3. The record on which the District Court rested its class certification did not support the essential premises of a mandatory limited fund class action. It did not demonstrate that the fund was limited except by the agreement of the parties, and it affirmatively allowed exclusions from the class and allocations of assets at odds with the concept of limited fund treatment and the Rule 23(a) structural protections explained in Amchem. Pp. 848-861.
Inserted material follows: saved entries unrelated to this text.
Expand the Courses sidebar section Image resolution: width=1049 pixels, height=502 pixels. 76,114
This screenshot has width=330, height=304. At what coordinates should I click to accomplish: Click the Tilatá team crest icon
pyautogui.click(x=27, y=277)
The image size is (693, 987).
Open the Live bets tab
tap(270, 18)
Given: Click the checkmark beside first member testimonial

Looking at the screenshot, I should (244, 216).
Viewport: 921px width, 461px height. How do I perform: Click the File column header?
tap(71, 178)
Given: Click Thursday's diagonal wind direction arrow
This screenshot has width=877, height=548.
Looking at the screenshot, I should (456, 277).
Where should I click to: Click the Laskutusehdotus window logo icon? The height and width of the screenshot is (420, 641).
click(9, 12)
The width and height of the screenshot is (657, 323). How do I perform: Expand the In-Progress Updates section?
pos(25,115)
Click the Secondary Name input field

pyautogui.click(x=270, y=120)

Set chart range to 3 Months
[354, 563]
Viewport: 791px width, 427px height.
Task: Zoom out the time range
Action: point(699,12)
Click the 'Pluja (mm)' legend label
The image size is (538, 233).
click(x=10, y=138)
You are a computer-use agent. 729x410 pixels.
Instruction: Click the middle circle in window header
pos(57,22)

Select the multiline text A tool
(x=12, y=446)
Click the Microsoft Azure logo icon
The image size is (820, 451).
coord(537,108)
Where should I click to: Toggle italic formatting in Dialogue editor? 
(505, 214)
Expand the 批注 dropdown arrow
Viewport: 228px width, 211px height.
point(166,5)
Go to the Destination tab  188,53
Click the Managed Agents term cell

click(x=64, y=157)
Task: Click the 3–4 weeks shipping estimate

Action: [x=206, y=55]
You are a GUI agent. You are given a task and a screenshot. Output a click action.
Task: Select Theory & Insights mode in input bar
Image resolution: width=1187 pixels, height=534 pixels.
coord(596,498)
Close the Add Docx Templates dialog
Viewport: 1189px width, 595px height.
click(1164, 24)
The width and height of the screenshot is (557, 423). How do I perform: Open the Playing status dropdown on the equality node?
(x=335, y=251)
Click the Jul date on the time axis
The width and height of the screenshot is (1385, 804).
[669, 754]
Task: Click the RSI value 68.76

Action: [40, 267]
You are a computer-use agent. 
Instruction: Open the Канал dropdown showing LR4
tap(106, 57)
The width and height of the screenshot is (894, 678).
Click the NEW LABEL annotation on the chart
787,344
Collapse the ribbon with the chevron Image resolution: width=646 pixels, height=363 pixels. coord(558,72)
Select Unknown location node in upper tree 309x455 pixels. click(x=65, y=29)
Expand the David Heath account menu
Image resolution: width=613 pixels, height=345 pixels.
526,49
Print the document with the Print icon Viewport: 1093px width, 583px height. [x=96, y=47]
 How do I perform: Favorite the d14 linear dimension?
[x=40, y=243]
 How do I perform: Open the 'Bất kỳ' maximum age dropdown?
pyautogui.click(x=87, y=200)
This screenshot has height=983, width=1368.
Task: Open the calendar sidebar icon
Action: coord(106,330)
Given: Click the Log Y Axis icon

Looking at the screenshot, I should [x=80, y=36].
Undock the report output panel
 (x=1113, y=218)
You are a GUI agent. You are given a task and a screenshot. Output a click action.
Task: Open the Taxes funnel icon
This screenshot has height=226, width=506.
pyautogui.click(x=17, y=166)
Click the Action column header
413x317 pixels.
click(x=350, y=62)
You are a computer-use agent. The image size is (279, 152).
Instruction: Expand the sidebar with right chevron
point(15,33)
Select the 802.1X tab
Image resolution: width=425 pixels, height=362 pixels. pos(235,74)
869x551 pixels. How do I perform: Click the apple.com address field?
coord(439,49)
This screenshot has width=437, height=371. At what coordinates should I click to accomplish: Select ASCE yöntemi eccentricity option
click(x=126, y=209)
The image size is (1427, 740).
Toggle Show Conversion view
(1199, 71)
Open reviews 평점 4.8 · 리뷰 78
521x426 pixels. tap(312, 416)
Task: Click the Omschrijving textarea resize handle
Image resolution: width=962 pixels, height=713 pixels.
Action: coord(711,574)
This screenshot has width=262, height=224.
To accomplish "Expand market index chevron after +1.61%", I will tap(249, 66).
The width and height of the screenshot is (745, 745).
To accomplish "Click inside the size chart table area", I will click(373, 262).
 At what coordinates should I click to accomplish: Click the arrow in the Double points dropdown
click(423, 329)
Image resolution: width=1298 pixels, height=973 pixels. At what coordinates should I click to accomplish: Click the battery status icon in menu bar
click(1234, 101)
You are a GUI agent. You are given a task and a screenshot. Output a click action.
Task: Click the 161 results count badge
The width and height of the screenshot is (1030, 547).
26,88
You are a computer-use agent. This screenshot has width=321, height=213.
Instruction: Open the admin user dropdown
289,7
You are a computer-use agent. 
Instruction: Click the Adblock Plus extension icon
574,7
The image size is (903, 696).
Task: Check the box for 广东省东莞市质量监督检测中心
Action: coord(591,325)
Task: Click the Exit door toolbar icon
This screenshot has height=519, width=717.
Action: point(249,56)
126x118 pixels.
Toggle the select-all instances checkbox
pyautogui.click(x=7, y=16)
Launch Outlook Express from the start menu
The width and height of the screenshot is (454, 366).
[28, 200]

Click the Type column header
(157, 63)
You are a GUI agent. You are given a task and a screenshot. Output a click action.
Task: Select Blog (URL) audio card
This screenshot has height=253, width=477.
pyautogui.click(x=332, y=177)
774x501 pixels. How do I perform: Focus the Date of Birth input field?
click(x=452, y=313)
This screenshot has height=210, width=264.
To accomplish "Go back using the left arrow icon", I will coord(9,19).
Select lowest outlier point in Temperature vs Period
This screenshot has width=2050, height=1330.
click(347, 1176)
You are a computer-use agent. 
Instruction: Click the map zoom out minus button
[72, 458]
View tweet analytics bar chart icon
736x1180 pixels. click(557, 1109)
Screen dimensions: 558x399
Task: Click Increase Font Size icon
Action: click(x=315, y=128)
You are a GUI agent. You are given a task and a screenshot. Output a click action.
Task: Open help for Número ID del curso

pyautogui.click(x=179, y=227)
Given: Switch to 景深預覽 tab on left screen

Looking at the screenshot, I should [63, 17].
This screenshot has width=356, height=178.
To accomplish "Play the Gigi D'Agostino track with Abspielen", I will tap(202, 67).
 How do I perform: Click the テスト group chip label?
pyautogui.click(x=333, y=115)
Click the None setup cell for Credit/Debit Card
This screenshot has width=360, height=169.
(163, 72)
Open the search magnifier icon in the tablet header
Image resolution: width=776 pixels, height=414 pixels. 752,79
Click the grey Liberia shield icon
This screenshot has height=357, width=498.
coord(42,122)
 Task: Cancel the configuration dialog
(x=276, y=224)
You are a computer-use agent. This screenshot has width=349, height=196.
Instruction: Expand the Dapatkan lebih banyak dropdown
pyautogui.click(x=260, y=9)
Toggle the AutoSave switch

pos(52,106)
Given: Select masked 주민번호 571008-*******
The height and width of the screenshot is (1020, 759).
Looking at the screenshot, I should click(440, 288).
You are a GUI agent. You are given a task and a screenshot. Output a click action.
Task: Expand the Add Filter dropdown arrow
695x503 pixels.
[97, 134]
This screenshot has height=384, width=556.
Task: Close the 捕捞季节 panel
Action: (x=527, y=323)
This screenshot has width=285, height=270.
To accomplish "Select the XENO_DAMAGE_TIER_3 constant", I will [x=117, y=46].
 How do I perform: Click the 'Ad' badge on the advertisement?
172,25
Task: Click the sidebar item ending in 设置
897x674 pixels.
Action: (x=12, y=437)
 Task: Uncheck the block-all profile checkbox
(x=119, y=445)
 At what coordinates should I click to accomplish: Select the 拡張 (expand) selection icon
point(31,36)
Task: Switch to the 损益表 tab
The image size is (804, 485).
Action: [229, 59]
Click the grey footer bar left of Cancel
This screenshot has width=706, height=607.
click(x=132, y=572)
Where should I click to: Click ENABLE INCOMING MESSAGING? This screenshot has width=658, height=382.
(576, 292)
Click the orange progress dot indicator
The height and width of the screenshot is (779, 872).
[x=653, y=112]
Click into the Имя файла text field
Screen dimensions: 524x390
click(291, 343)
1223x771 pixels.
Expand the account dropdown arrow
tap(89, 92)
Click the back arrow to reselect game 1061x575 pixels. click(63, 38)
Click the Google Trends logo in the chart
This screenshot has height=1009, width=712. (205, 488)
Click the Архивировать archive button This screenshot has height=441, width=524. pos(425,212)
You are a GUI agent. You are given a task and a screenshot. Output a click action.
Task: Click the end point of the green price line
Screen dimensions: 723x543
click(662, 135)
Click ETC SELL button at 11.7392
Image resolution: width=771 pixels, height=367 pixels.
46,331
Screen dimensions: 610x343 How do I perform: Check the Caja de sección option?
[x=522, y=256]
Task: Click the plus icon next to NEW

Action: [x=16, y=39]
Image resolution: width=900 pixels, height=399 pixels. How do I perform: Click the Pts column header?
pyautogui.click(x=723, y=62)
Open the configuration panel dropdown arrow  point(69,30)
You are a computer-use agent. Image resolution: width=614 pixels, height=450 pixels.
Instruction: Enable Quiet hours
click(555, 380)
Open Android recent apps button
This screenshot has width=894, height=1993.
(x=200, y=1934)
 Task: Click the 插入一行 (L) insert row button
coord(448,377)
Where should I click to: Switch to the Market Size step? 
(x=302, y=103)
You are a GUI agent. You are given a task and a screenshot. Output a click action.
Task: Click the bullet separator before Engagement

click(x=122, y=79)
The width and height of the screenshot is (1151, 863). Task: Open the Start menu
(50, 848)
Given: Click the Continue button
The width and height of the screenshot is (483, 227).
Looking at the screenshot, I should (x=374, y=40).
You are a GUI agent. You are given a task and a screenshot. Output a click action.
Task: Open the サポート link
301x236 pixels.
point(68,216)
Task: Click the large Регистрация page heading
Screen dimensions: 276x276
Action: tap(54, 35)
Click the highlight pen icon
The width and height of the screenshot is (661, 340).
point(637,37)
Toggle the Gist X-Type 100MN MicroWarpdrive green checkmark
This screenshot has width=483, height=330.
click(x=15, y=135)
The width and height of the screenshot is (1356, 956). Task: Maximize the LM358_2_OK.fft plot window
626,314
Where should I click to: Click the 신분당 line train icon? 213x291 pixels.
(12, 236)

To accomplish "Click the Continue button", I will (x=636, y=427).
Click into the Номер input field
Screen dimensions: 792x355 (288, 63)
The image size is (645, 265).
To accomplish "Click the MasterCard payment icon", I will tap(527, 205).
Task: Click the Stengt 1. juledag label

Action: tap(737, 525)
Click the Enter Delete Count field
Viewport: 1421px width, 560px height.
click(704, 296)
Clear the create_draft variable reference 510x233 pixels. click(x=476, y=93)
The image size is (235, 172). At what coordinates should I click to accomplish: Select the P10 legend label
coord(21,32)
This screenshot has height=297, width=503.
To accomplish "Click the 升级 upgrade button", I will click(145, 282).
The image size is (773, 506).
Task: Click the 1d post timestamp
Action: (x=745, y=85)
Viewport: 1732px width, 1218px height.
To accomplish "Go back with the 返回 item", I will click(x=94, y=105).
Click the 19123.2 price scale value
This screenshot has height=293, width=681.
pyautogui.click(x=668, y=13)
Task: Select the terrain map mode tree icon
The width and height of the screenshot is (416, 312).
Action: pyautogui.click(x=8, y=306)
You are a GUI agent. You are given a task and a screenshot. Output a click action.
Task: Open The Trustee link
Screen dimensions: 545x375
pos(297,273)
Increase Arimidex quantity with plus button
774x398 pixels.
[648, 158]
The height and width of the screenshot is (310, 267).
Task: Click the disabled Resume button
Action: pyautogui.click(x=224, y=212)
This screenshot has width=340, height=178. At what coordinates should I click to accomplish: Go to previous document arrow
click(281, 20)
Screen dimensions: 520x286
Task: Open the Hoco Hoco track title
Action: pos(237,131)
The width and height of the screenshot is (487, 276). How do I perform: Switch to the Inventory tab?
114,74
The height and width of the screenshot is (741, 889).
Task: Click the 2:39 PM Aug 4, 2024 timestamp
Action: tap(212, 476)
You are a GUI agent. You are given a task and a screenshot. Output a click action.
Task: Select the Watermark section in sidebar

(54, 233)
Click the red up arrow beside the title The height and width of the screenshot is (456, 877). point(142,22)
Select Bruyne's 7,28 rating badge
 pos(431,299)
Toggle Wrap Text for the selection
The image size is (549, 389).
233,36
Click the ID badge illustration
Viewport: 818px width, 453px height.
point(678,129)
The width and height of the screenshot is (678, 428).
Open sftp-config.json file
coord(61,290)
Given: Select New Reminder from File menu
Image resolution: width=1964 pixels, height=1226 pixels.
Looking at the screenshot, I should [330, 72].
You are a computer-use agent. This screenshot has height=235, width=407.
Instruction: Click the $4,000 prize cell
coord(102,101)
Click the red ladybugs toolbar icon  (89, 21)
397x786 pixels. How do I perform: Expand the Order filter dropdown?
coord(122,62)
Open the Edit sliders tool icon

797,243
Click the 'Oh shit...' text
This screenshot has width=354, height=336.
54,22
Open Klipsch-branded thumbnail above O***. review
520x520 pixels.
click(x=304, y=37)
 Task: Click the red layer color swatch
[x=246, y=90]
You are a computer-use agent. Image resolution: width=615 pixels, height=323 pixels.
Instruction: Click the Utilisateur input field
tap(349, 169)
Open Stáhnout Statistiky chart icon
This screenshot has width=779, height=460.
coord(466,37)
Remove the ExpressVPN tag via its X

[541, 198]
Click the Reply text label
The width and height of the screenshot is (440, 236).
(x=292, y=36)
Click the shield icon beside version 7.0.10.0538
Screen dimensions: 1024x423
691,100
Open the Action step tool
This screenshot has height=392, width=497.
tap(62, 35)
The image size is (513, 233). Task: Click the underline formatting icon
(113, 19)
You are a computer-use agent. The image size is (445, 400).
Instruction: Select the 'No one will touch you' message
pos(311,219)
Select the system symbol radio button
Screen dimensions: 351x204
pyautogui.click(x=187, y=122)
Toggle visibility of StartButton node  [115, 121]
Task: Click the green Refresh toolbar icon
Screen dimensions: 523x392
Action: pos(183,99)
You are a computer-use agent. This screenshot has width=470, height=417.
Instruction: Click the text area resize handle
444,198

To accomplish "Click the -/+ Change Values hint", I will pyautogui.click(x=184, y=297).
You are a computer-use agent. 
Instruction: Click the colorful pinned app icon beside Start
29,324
(a) The certification defect going to the most characteristic feature of a limited fund action was the uncritical adoption by both courts below of figures agreed upon by the parties in defining the fund's limits. In a settlement-only class action such as this, the settling parties must present not only their agreement, but evidence on which the district court may ascertain the fund's limits, with support in findings of fact following a proceeding in which the evidence is subject to challenge. Here, there was no adequate demonstration of the fund's upper limit. The "fund" comprised both Fibreboard's general assets and the insurance provided by the two policies. As to the general assets, the lower courts concluded that Fibreboard had a then-current sale value of $235 million that could be devoted to the limited fund. While that estimate may have been conservative, at least the District Court heard evidence and made an independent finding at some point in the proceedings. The same, however, cannot be said for the value of the disputed insurance. Instead of independently evaluating potential insurance funds, the courts below simply accepted the $2 billion Trilateral Settlement Agreement figure, concluding that where insurance coverage is disputed, it is appropriate to value the insurance asset at a settlement value. Such value may be good evidence of the maximum available if one can assume that parties of equal knowledge and negotiating skill agreed upon the figure through arms-length bargaining, unhindered by any considerations tugging against the interests of the parties ostensibly represented in the negotiation. No such assumption may be indulged in here, since at least some of the same lawyers representing the class also negotiated the separate settlement of 45,000 pending claims, the full payment of which was contingent on a successful global settlement agreement or the successful resolution of the insurance coverage dispute. Class counsel thus had great incentive to reach any global settlement that they thought might survive a Rule 23(e) fairness hearing, rather than the best possible arrangement for the substantially unidentified global settlement class. See Amchem, supra, at 626-627. Pp. 848-853.